Placée sous le patronage du ministre en charge de la communication Gilbert Ouédraogo, et la présidence du ministre en charge des affaires étrangères Jean Marie Karamoko Traoré, l’Institut des hautes études internationale (INHEI), a initié la 5ème conférence scientifique au profit des hommes des médias et des diplomates, ce vendredi 24 juillet 2026, à Loumbila sur le thème : « Médias et diplomatie : Comprendre les enjeux diplomatiques du traitement de l’information par les médias burkinabè. »
À l’heure où les rapports de force se redessinent sur la scène internationale, la communication s’impose comme un levier stratégique de la diplomatie. Entre rivalités géopolitiques, crises sécuritaires et la recrudescence des plateformes numériques, la manière dont un pays raconte son action et défend son image est devenue un enjeu à part entière. C’est autour de cette réalité que des acteurs de la diplomatie, des médias et du monde universitaire ont tenu la réflexion, avec pour ambition de mieux cerner le rôle des médias dans la défense des intérêts nationaux.

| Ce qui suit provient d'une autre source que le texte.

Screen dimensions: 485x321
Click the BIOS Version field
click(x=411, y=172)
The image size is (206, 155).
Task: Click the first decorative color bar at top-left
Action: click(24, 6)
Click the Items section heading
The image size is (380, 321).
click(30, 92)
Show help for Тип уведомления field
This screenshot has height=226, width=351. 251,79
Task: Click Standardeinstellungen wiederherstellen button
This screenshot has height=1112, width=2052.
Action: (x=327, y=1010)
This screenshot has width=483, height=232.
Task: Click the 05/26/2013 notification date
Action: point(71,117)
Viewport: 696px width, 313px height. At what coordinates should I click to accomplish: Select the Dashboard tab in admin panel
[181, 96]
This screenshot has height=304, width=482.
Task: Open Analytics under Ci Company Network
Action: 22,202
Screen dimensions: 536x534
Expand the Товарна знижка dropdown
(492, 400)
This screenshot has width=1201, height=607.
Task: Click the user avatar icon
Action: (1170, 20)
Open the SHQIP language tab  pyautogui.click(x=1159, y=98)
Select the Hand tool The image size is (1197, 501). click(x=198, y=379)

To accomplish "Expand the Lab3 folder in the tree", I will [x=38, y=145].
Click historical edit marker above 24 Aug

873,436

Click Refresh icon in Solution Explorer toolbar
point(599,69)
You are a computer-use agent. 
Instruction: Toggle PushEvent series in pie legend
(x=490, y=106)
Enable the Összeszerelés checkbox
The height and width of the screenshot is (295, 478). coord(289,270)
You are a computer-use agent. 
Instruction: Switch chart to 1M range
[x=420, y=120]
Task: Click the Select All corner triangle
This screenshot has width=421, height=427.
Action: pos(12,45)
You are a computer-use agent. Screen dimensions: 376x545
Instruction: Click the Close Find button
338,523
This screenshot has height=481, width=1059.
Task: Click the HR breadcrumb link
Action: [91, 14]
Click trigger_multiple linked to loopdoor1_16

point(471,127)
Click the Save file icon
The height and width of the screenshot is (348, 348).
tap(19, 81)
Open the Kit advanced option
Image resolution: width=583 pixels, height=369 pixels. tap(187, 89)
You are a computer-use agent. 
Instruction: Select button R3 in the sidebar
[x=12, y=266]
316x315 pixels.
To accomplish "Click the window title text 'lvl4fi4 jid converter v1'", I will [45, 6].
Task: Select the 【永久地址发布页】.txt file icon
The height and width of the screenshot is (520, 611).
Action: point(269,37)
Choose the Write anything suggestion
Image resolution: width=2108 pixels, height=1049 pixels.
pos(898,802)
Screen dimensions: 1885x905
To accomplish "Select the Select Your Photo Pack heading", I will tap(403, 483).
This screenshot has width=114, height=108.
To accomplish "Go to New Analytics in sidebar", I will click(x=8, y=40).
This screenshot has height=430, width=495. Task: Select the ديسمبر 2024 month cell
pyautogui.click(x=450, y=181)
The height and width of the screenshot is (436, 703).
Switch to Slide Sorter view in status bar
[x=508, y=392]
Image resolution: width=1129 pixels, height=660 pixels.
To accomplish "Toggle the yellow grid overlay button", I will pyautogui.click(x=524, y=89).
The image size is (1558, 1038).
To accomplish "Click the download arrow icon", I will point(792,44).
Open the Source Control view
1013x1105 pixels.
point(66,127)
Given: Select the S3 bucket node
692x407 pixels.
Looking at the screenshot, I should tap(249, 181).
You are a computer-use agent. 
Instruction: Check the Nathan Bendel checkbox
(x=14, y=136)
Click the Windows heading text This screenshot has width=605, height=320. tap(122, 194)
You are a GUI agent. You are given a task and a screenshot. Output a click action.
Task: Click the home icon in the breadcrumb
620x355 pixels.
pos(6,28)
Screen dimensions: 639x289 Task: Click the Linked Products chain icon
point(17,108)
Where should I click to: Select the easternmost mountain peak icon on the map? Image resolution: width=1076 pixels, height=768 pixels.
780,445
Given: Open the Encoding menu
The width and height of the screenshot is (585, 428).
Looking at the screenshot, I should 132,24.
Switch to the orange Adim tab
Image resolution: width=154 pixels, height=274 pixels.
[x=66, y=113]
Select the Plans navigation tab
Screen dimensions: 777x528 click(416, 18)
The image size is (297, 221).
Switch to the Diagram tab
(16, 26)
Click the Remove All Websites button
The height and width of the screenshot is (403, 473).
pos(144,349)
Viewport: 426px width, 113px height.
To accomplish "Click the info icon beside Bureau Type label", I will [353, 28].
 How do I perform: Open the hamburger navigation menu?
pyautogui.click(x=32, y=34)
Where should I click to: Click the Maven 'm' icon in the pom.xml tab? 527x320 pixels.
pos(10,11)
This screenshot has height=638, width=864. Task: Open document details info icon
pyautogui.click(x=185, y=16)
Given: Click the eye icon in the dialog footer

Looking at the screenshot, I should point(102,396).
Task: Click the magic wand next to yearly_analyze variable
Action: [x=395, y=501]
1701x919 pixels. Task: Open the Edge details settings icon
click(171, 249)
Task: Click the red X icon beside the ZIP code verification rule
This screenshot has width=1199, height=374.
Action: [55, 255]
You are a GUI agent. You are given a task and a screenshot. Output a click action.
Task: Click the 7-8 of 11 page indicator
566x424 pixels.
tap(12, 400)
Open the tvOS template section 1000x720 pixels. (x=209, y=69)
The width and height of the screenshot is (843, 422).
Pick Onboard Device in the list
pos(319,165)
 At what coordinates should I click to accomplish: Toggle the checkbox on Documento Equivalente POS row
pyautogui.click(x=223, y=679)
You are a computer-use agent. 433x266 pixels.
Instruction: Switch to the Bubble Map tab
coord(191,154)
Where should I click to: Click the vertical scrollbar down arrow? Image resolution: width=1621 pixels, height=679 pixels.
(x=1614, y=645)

En effet, trois communications ont alimenté les débats. La première, présentée par l’ambassadeur Philippe Sawadogo, s’est intéressée à l’influence des médias sur l’opinion publique en matière de politique étrangère. Il a mis en évidence le rôle déterminant des médias dans la perception qu’ont les citoyens des relations internationales. Selon lui, le traitement de l’information diplomatique peut contribuer à éclairer les opinions comme il peut aussi orienter les perceptions, d’où la nécessité d’une information rigoureuse, contextualisée et fondée sur des faits.


La deuxième communication, animée par le Dr Cyriaque Paré, a porté sur la diplomatie numérique et les nouvelles dynamiques de communication. L’intervenant a montré que les réseaux sociaux et les plateformes numériques sont devenus des espaces où se construit désormais une partie de l’influence des États. Face à cette évolution, les médias burkinabè sont appelés à adapter leurs pratiques, à renforcer leur présence dans l’espace numérique et à développer des contenus capables de répondre aux nouveaux défis de la communication diplomatique.
La crise sécuritaire au Sahel et ses implications diplomatiques ont constitué le troisième axe de réflexion. À travers son exposé, le Dr Poussi Sawadogo a insisté sur la responsabilité des médias dans le traitement d’un sujet aussi sensible. Il a relevé que la manière dont les crises sont rapportées peut avoir des répercussions sur les relations entre États, sur la perception des partenaires internationaux et sur l’image du Burkina Faso. D’où l’importance d’un traitement équilibré, professionnel et respectueux des réalités du terrain.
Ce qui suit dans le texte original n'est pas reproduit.